DS: Sorry to interrupt you but—I wouldn’t reference Frances Ha. There are two things I didn’t see until I made this film. One was Girls and the other was Frances Ha. I just hadn’t seen them until the script was done. I think it’s a coincidence that we live in this world where a lot of women have interesting things to say about what it’s like to grow and we live in New York and we’re asking the same questions. It’s interesting that people think that we’re stealing from each other, or it’s literal inspiration. Whereas when I say Baumbach, I mean Margot at the Wedding. That was the film that I played that over and over again.

MM: Ah, I see. It’s true. We’re so deprived of representations of female experience. As soon as you have a female character in their 20s who lives in a place like New York and they’re trying to figure out who they are, everyone wants to group them together—where, really, we’re just starting to reach a place where these stories are being greenlit. You know what I mean?

DS: Yeah, exactly.

MM: I’m sorry to make that obvious reference! Let’s talk about the music in this film and specifically the Persian song, Kourosh Yaghmaei’s “Goleh Yakh,” because I doubt anyone else is going to ask you about this. I think it’s used at an interesting moment in the film. It’s a sad song in which Kourosh laments the loss of his lover, but in the film it plays when she’s looking at her parents, as if the lyrics could be aligned with her feelings towards them.
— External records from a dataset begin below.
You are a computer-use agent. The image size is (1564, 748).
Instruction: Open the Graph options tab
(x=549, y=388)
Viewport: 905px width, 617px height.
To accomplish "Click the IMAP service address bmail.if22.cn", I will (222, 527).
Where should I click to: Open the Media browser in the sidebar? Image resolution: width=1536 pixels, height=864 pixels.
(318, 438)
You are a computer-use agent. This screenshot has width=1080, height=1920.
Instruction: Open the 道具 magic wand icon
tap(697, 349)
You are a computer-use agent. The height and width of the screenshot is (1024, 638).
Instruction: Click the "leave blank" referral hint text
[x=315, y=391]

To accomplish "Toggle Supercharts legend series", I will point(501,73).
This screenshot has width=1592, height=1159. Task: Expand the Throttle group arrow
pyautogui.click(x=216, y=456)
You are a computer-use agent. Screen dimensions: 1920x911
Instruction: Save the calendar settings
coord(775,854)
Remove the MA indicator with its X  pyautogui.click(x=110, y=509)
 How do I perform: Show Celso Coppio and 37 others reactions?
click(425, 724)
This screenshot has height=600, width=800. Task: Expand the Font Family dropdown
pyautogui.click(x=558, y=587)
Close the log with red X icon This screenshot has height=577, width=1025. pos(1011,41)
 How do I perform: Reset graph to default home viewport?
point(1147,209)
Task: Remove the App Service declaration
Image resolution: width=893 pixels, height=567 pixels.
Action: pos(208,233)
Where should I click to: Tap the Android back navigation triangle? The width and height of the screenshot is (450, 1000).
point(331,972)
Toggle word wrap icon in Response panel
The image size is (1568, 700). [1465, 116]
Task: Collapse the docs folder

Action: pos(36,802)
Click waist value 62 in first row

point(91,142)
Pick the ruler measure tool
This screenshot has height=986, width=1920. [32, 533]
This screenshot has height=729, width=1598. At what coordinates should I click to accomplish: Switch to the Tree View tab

DS:You’re right, that is the first time I’ve heard that question! I love all of his work. His music reminds me of the stuff I grew up listening to from the 1970s in Iran. When I heard this song, it was so melancholy in a way that I felt that moment embodied and I also see that moment as her feeling super distant from her family and her community, and I also felt like it was a bit mournful.

MM: It’s such a beautiful song. Was there ever a conscious decision to choose an Iranian song?

DS: We always wanted to include as many Iranian songs as possible and I was listening to as many artists as I could find. Legally and financially, it was really difficult to negotiate which tracks we could and couldn’t get it. But I put my foot down for “Goleh Yakh.”

MM: About the scenes with the parents: I thought the scene where she tries to come out to her mother was beautiful, when her mother partly doesn’t understand what Shirin’s saying, and also refusing the possibility of her daughter being gay. This is an incredibly personal question, but what was it like coming out to your parents?

DS: It was difficult. And it was not as you see it in the film; it was a very different experience. That’s all I will say about it. There’s very little that I keep sacred and that experience is very sacred to me. People assumed that was my experience, and it wasn’t. At the same time, I didn’t want to make this coming-out scene that’s this huge cathartic screaming match between everyone and emotions hitting the floor. In my life, I’ve noticed that things don’t unfold that way and that actually coming out has been a process for many people that I know. They had to come out 10 different times to their parents and were constantly swept under the rug or ignored the first nine.